Para mi las posiciones teóricas y la literaria de Calvino son útiles para leer “entre líneas” los conflictos como el que se presentó en la Alameda de Santa María La Ribera entre “sonideros” y las autoridades de la Alcaldía Cuauhtémoc.
Es innegable la capacidad organizativa y la estima que tienen los “sonideros” en la Ciudad de México que agregan un valor intangible a la Alameda de Santa María La Ribera. Dicho respaldo trasciende al barrio y encuentra el apoyo de comunidades externas y diversas. Primero, porque el baile es gozo y es parte de ese trueque de deseos y recuerdos de los que escribió Ítalo Calvino. En segundo lugar porque forman una de muchas identidades en la Ciudad de México: la de la cultura popular.

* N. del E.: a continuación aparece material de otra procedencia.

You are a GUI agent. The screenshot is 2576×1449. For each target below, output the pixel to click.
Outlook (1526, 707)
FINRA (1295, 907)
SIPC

Además de esta perspectiva cultural están las necesidades de las y los usuarios del espacio público para ocuparlo. A veces sacando un beneficio monetario, en otras como un usufructo. Al final de cuentas es responsabilidad de la autoridad, en este caso de la Alcaldía Cuauhtémoc, poner orden entre estos intereses y al mismo tiempo garantizar derechos, en donde un derecho no es más importante que otro sino interdependientes: el derecho a una vida digna traducida en disfrute, recreación pero también en descanso y en condiciones para el cuidado de otros y del medio ambiente.
La diversidad de actores que comparten un mismo espacio público representa un desafío de convivencia para las autoridades locales electas democráticamente en este tiempo de discursos polarizantes en donde no existen los puntos medios. Sin embargo, un esfuerzo ciudadano y de la autoridad por conciliar intereses siempre es necesario antes de recurrir al uso de la violencia y cerrar con ella las posibilidades de coexistir entre diversos actores en las plazas, calles y parques. Se supone que los medios “racionales” como la concertación política son una característica de las ciudades democráticas.
Esta concertación es posible si no perdemos de vista que en la Ciudad de México los partidos políticos y sus estructuras burocráticas inciden en la ocupación del espacio público y son agentes intermediarios entre autoridades y otros actores como las empresas, los comerciantes, vecinos y vecinas, académicos, organizaciones sociales y gremiales. Por ello es necesario saber quién es quién en la disputa por el espacio público para encontrar las asimetrías de poder y que las intervenciones urbanas, legales, ambientales, sociales estén encaminadas a equilibrar ese poder, distribuir mejor los beneficios de una medida, programa o acción y garantizar un uso variado del espacio público.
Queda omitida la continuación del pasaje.